Supplied data section start

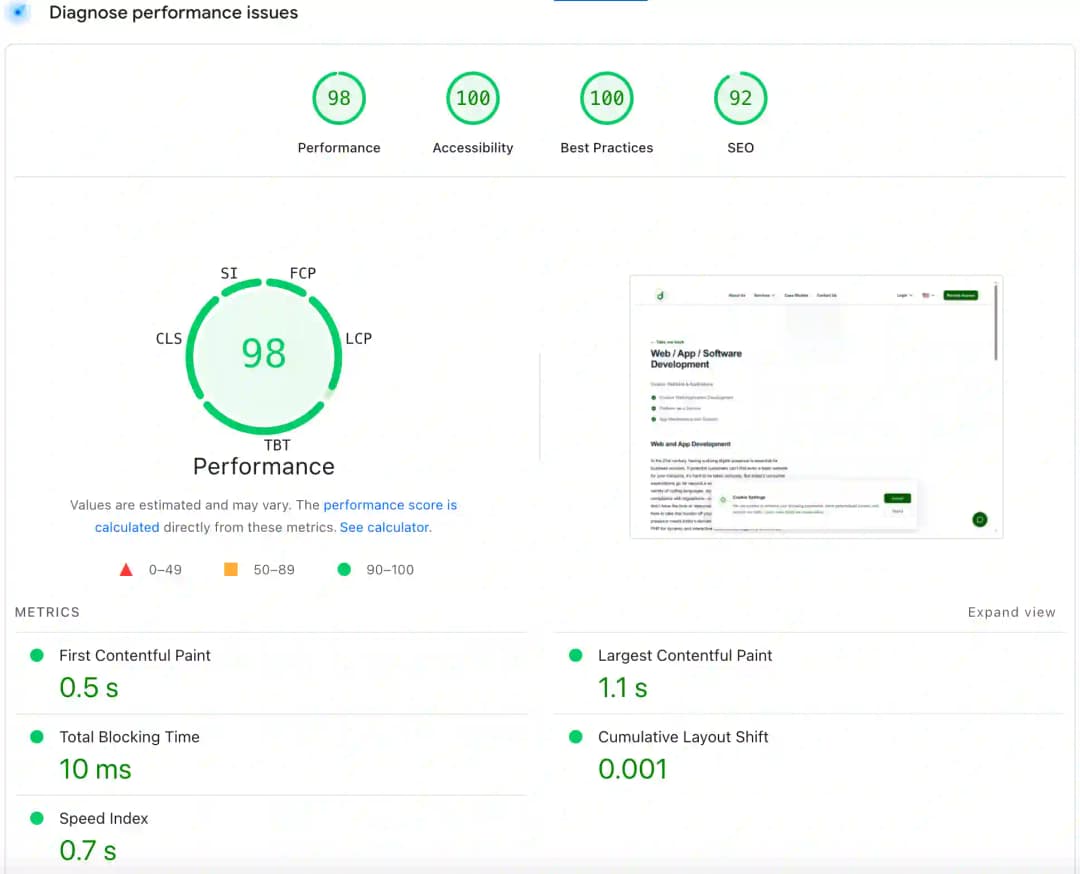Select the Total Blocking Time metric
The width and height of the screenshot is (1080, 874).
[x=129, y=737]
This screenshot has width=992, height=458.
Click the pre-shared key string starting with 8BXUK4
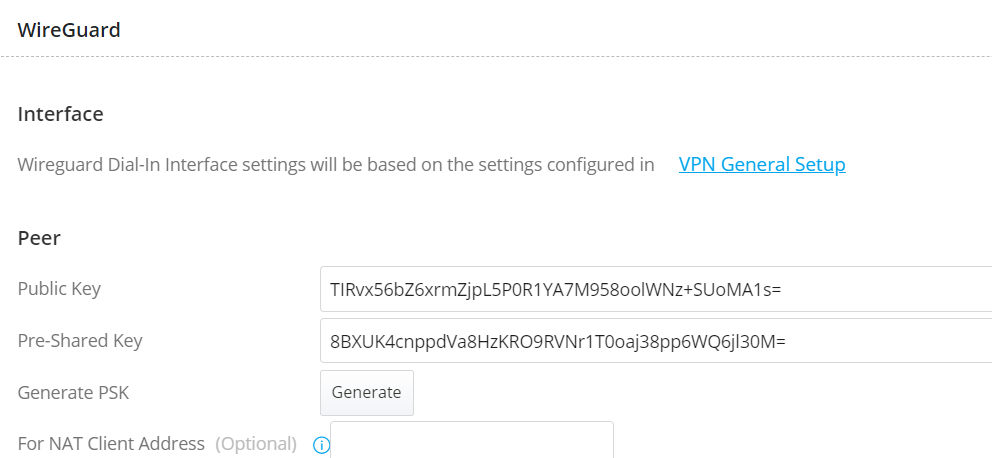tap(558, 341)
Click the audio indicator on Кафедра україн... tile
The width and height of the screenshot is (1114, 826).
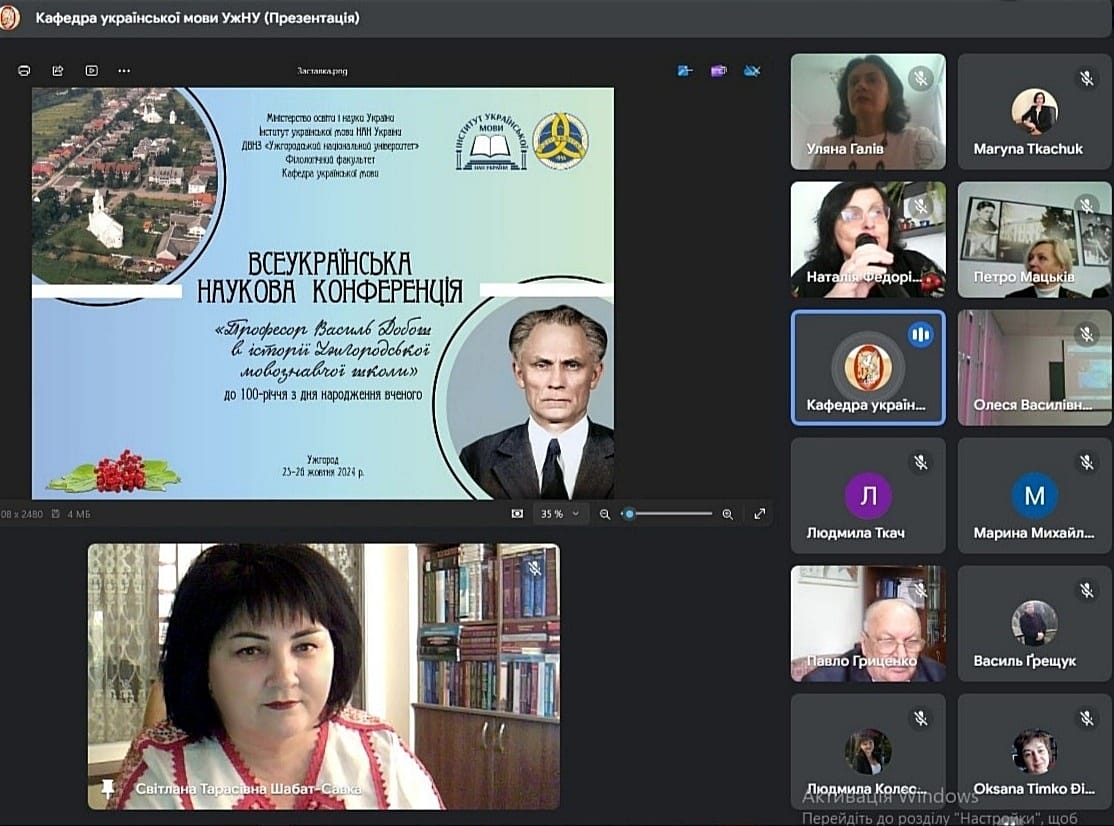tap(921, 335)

Supplied data section end

- _Assigned task_:
The answer should consist only of the lines from the one with "Click the pre-shared" through the last line of the material above, copied exactly, with no pictures.

- _Reply to the task_:
Click the pre-shared key string starting with 8BXUK4
tap(558, 341)
Click the audio indicator on Кафедра україн... tile
The width and height of the screenshot is (1114, 826).
tap(921, 335)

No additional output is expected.